Усмехнувшись недоверчиво, Аристарх не стал больше акцентировать на этом внимание и задал новый вопрос:
— Кто-нибудь посторонний был здесь до нас?
— Был! — охотно подтвердила медсестра. — Вот он. — Показала на Корозова. — Он приходил к Дригорович, которая лежит в нашем отделении.
— А после него кто еще приходил?
— Нет. Никого не было. Кто же по ночам ходит?
— Разбудите Дригорович, нам надо с нею побеседовать, — сказал Акламин и положил удостоверение во внутренний карман пиджака.
Удивленно качнув головой, медсестра вздохнула:
— И вам она тоже звонила? Ну что за душа неугомонная! Заведующий сказал, что завтра ее выпишут.
Оперативники пошли за медсестрой, которая, включив в коридоре свет, направилась в девятую палату за Дригорович. Подойдя к двери палаты, тихо приоткрыла ее и вошла внутрь. А через полминуты вылетела оттуда пулей, оторопело стала бегать глазами с одного опера на другого, произнося дрожащими губами:
— Ее нет. Кровать пустая. Можете проверить. — Открыла дверь так, чтобы была видна постель Дригорович.
Оперативники заглянули внутрь, один из них подошел к кровати и руками потрогал матрац, словно не верил своим глазам, что на нем нет никого.

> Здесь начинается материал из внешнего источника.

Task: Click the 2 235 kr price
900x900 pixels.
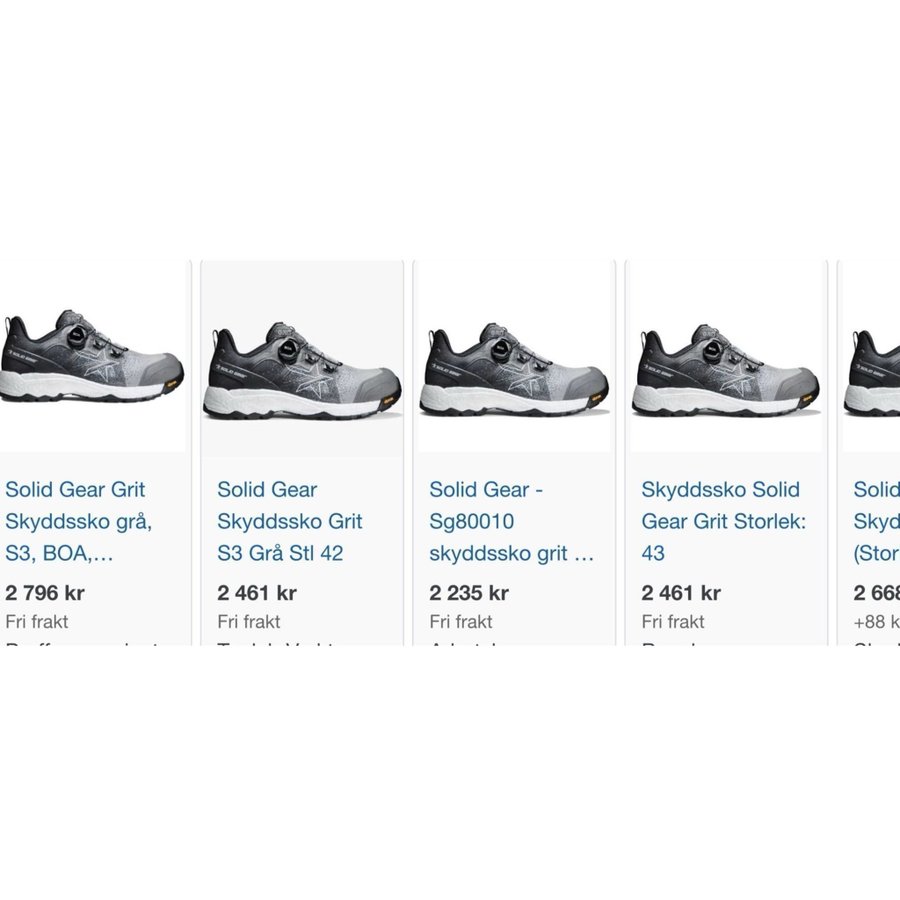Action: [x=469, y=593]
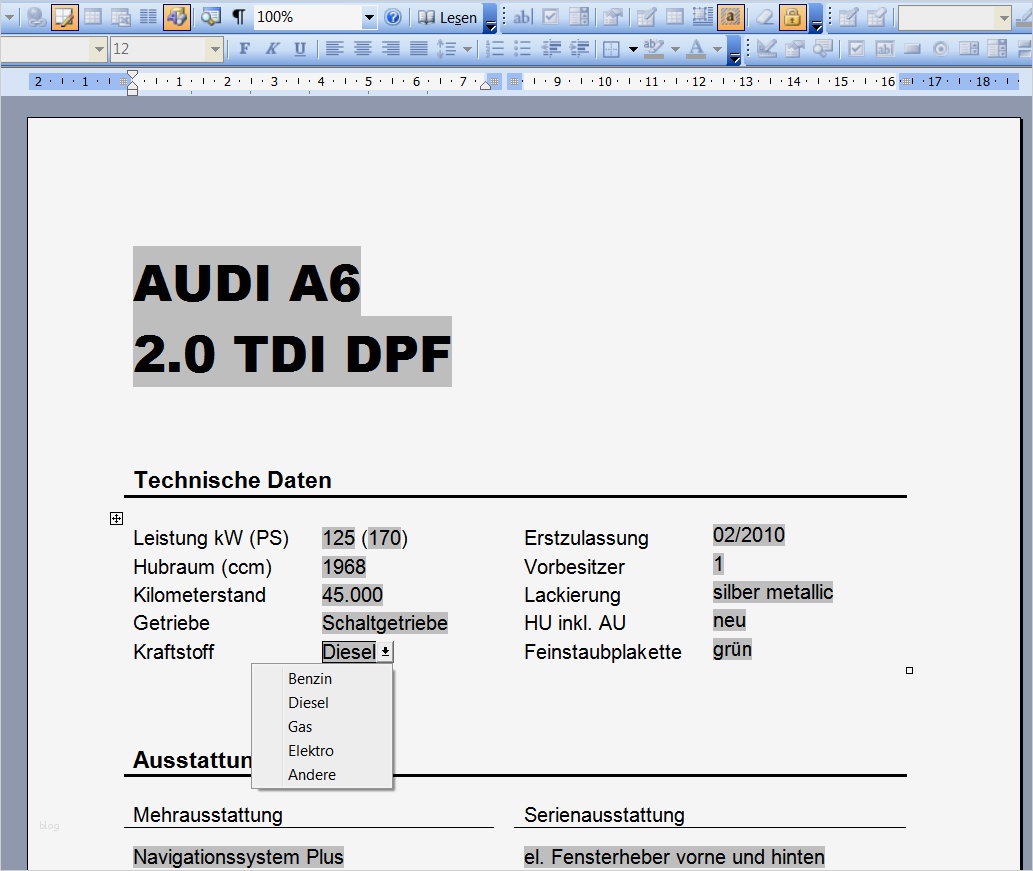Open Word Help via the question mark icon
Image resolution: width=1033 pixels, height=871 pixels.
[x=391, y=17]
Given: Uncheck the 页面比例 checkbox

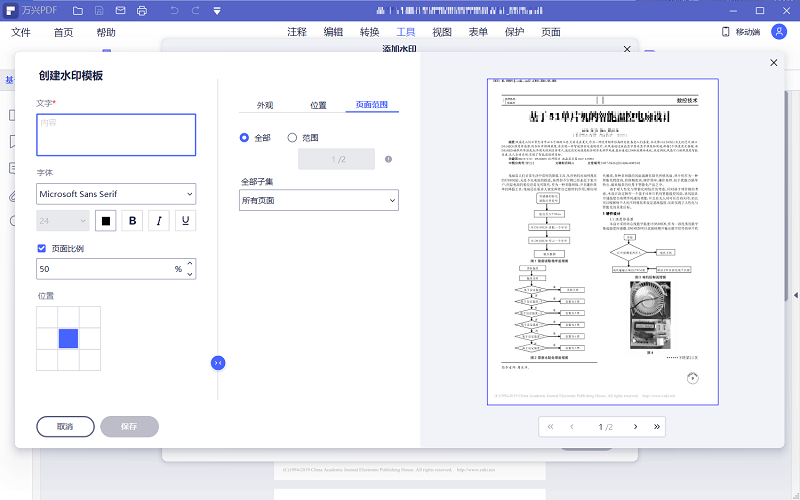Looking at the screenshot, I should coord(42,248).
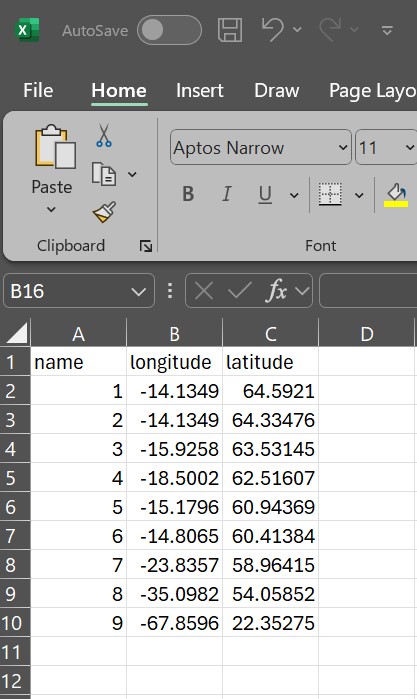Toggle the AutoSave switch
The height and width of the screenshot is (699, 417).
click(x=169, y=30)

— Куда она делась? — спросил второй, подслеповато щурясь.
— Не знаю, — похолодев, обронила девушка. — Ума не приложу! Может, в туалет пошла? — Предположила и метнулась к туалету.
Подошли Акламин и Корозов. Проследив за медсестрой, опера уставились на Аристарха. Тот, в свою очередь, кинул взор на Глеба — ждал, что скажет он. Быстро вынырнув из туалета, медсестра развела руки:
— Пусто! Можете сами глянуть, там никого нет. Ни в женском, ни в мужском! — И, сорвавшись с места, бросилась проверять по другим женским палатам. Забегала в них, выскакивала, мотала головой, показывая операм, что там тоже Риммы нет.
Пробежав по всем палатам и еще по каким-то кабинетам, медсестра кинулась к кабинету заведующего отделением. Громко постучав в дверь костяшками пальцев, прислушалась, но ответа не последовало. Нажала на дверное полотно ладонями и осторожно вошла, не включая в кабинете свет. Очевидно, девушка думала, что заведующий спал, и намеревалась тихонько разбудить его. Но прошло немного времени, и из кабинета разнесся ее испуганный крик. Оперативники кинулись на него. Глеб поспешил следом. Выскочив в коридор, медсестра тянула вперед руки, на которых была кровь. Девушка показывала их, перекосив лицо от страха. У нее душа ушла в пятки. Пыталась что-то вымолвить, но язык словно прирос к нёбу. Отодвинув ее, оперативники ринулись в кабинет. Через окно пробивался слабый свет от уличного освещения. Впопыхах зашарили руками по стене, ища выключатель. Наконец нащупали, включили. Перед ними были стол и стул. Упав грудью на крышку стола, тело Ганилевского безвольно висело, полусидя на стуле. Из-под головы, лежавшей на куче бумаг, растеклось по столешнице кровавое пятно. Подслеповатый оперативник приподнял ее, и все увидели, что пуля вошла врачу точно в висок. В дверном проеме показалась дрожащая медсестра, прижалась к дверному косяку. Аристарх оглянулся на нее:
— Вы говорили, что здесь никого не было!
— Никого. Я никого не видела. — Губы у девушки побелели, она помертвела, голос захлебывался, казалось, что только сейчас до нее стало доходить, что здесь произошло убийство.
— Может, вы кого-то скрываете? Кого? — Неулыбчивое лицо Аристарха еще больше испугало девушку, казалось, от его взгляда не могло укрыться ничто.
Задохнувшись от его вопроса, медсестра часто заморгала, а потом чуть ли не взмолилась:
— Никого. Ей-богу, я ничего не знаю! Честное слово.